Given the heritage of the brand, the obvious way to set about creating updated business attire is to work on tailoring, or at least daywear necessities for high achievers. Deacon started out by doing just that, and he came up with a precise, wasp-waisted silhouette with a rounded hip, achieved through boning and a tie-on pad device that goes beneath the coat and jacket. That molded shape—vaguely retro in a New Look-ish way—chimed with both the forties trend and the menswear feeling of the season.
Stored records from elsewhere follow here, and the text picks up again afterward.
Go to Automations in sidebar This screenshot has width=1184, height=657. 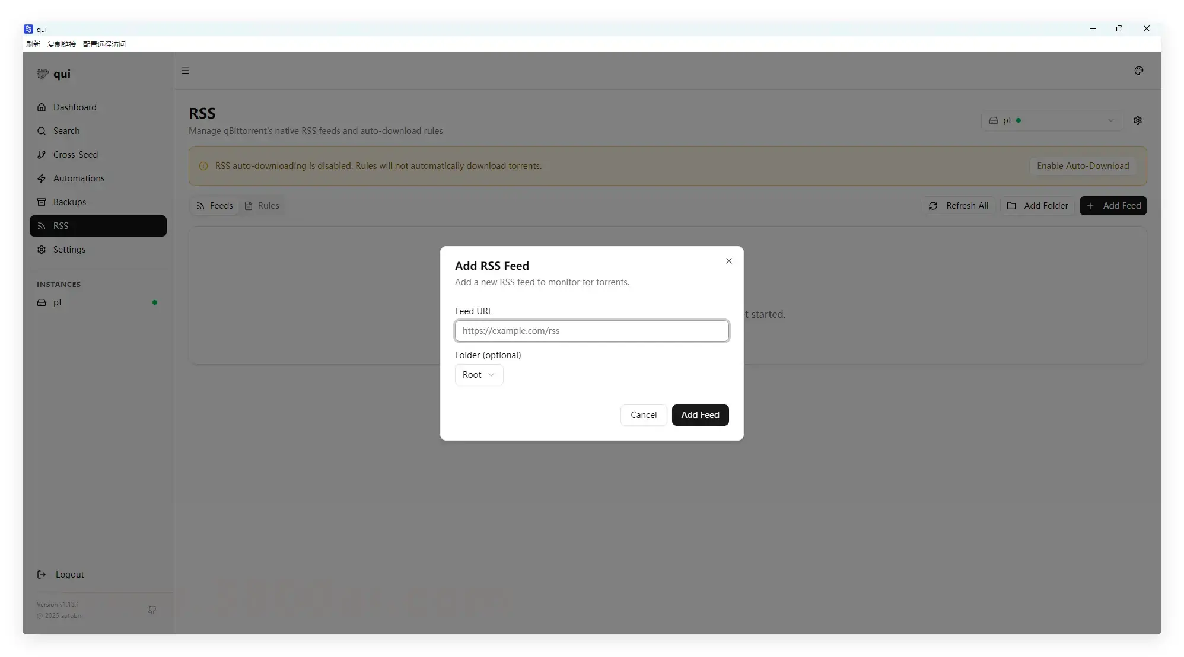click(78, 178)
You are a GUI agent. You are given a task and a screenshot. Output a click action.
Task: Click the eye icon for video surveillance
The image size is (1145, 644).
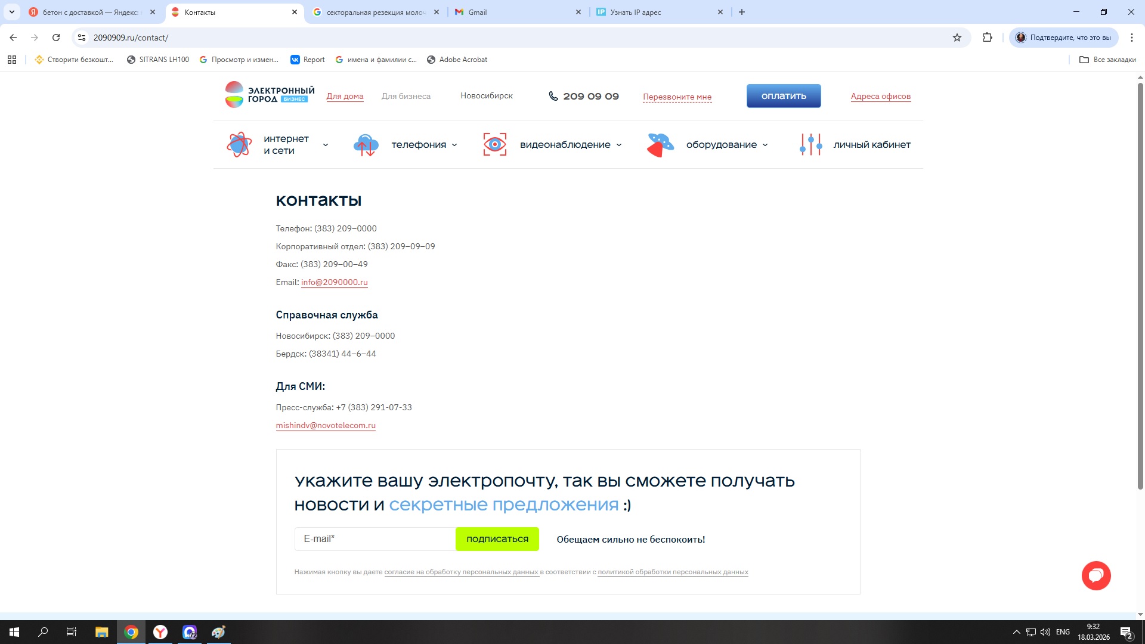click(494, 144)
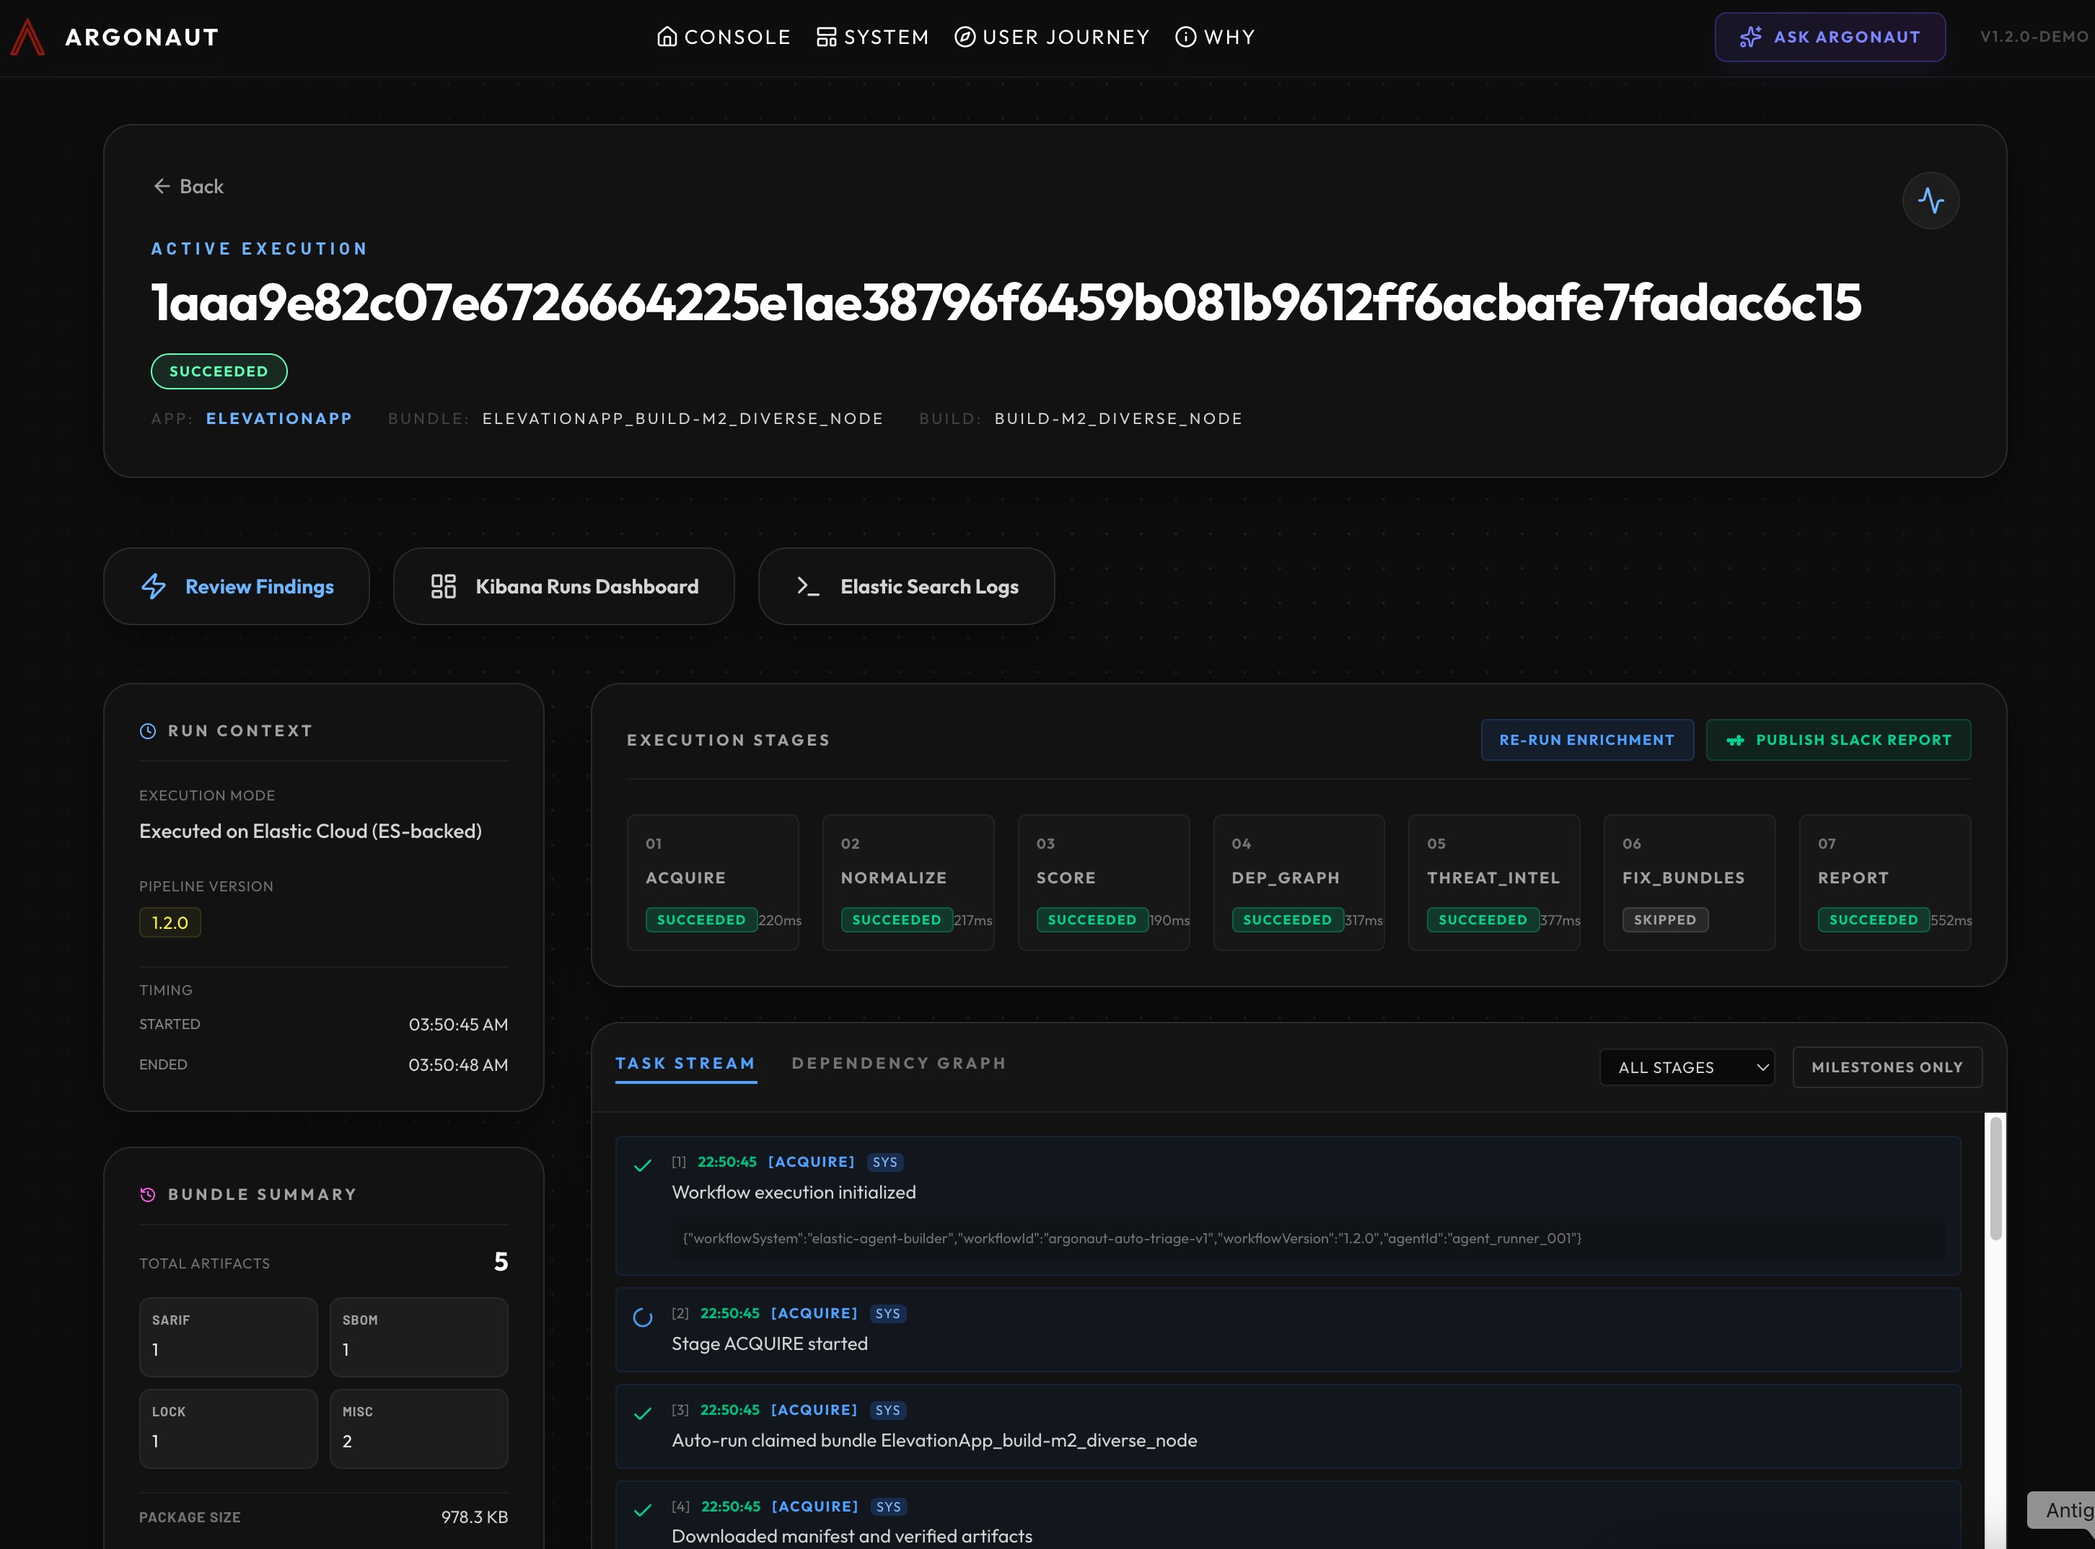Open Review Findings with lightning icon
Screen dimensions: 2095x1549
pyautogui.click(x=236, y=587)
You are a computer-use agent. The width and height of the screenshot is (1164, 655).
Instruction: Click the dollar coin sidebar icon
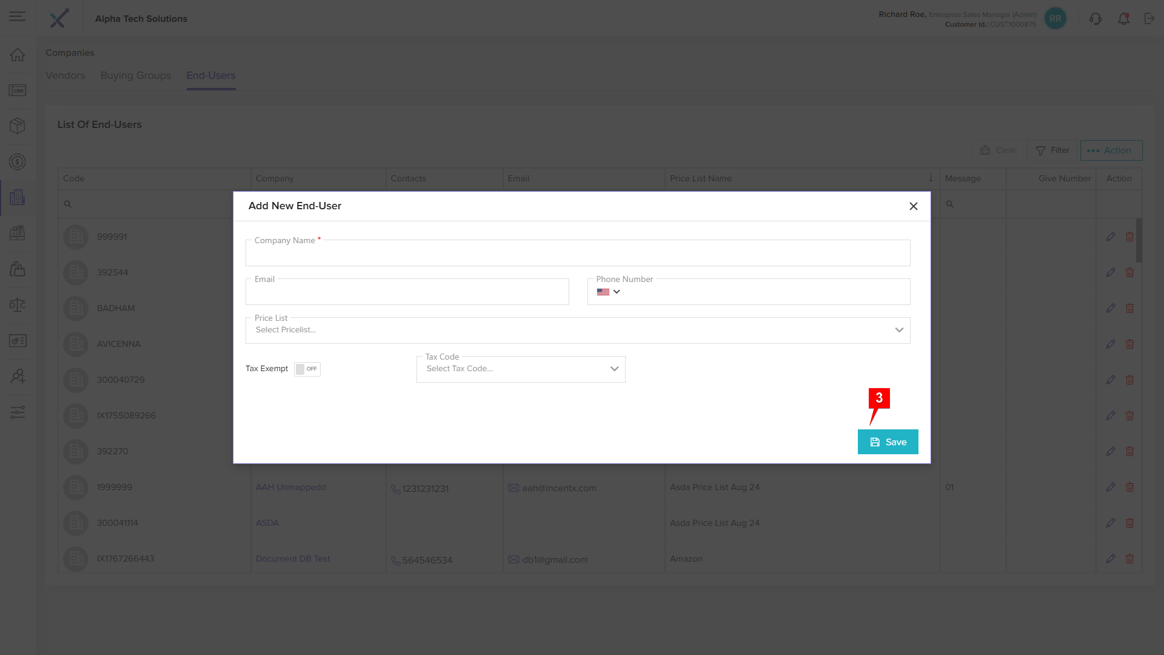coord(18,162)
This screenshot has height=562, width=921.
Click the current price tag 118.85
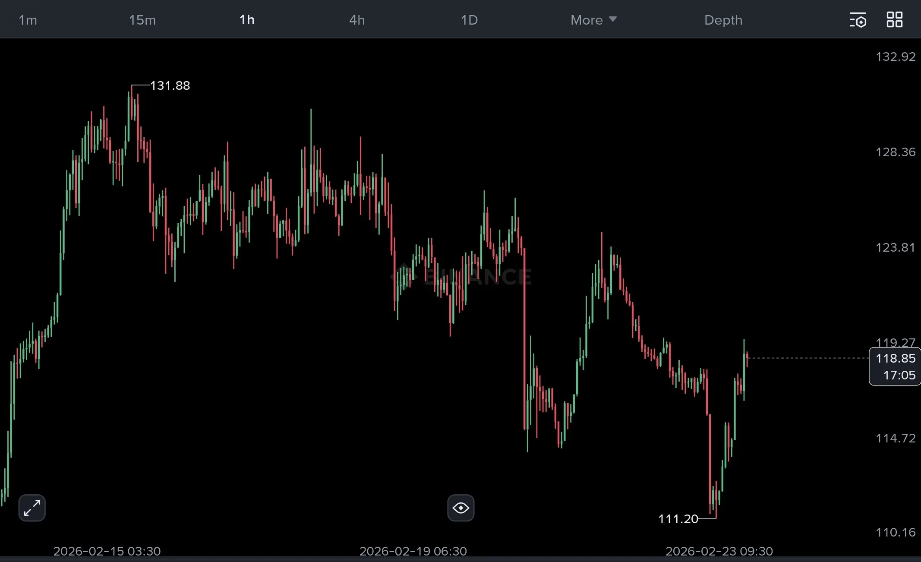[x=895, y=359]
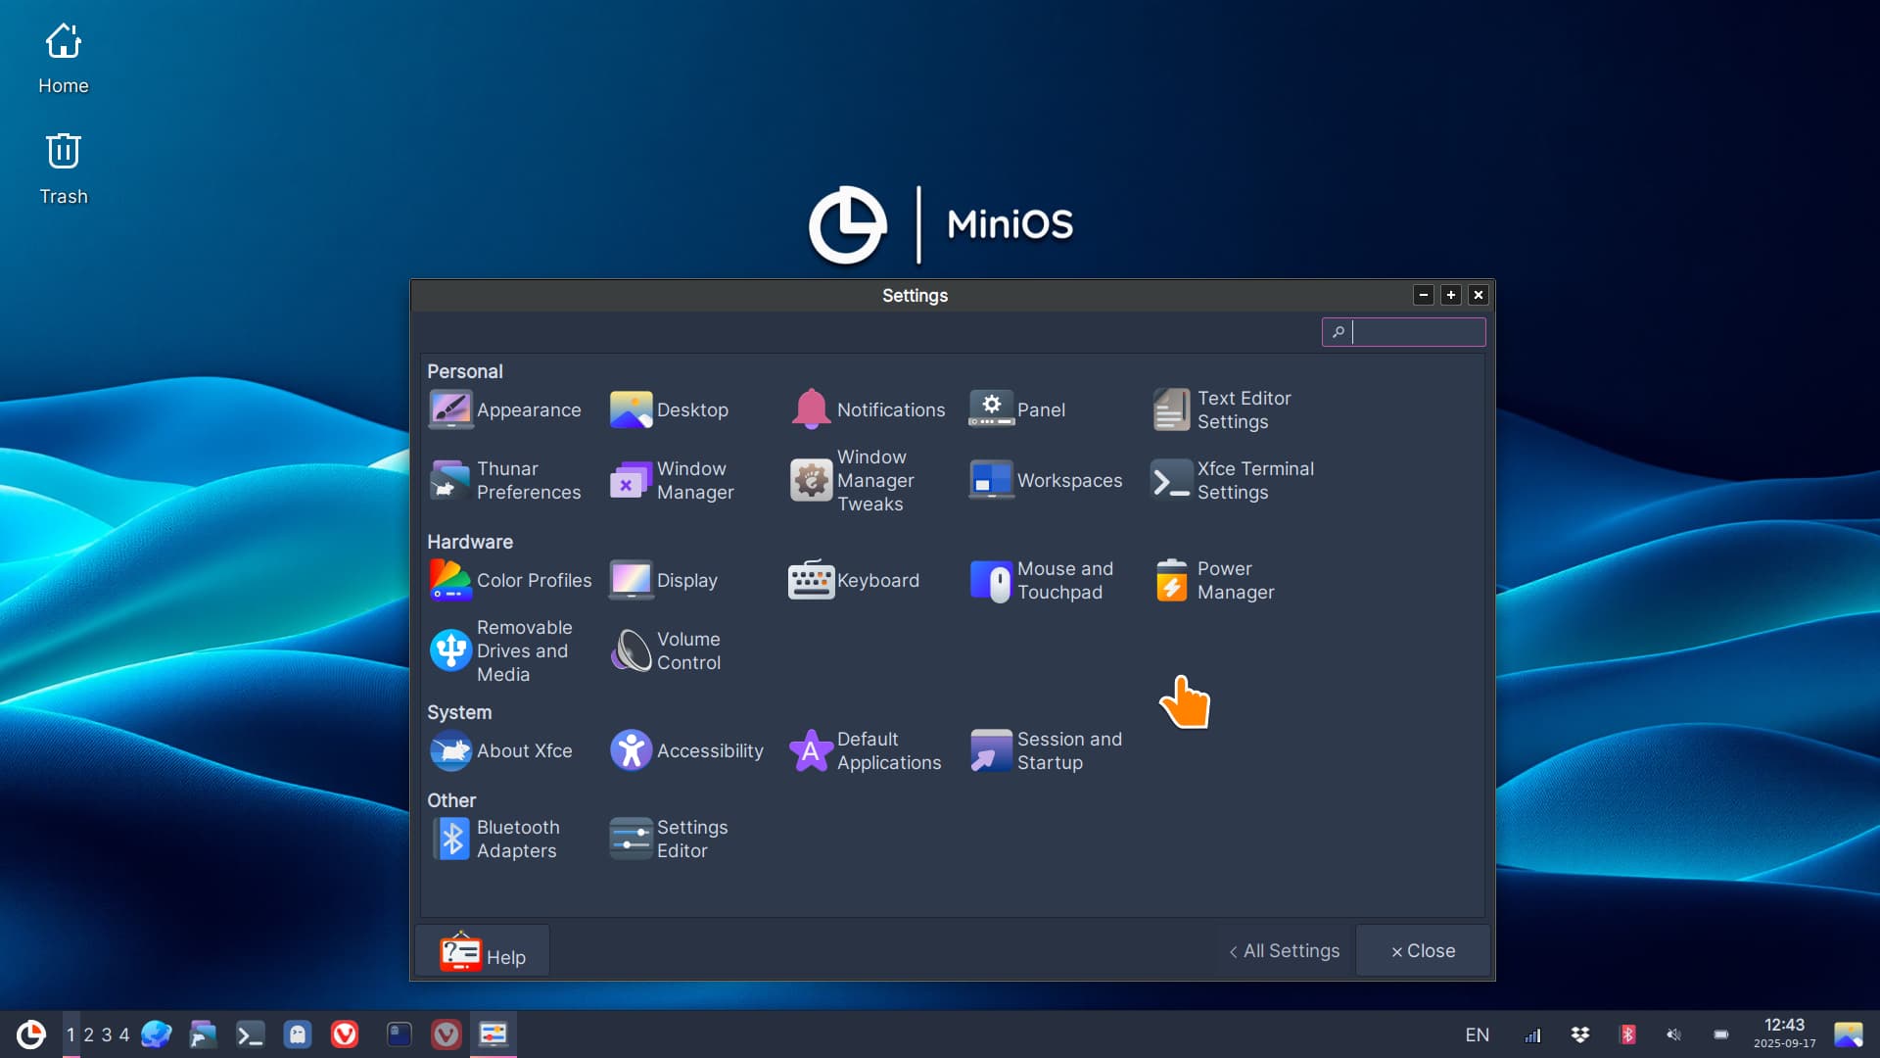1880x1058 pixels.
Task: Go back to All Settings
Action: pyautogui.click(x=1285, y=950)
There were well-executed dresses, too, pieced in matte-shine velvet, wool, and duchesse satin, but the show swiftly drifted off into fashion-y "statements" more fit for extreme magazine shoots than any recognizable business agenda. This involved transplanting some of the vast cable-knit pieces and geometric satin patchworks seen in Deacon's own collection, and a big quilted stole device whose practicality beyond the runway is questionable. In other words, it hardly amounted to a riposte to Jil Sander. Perhaps that's because Deacon, frantically working away with his cool gang in east London, doesn't run across many corporate highfliers, or even medium-affluent women with a day job outside fashion. It's not particularly fair to bawl him out for that, because he's only part of a syndrome. Watching shows these days, it's increasingly hard to stifle the thought that the best thing many designers could do is beg to be seconded to an employed woman for a week.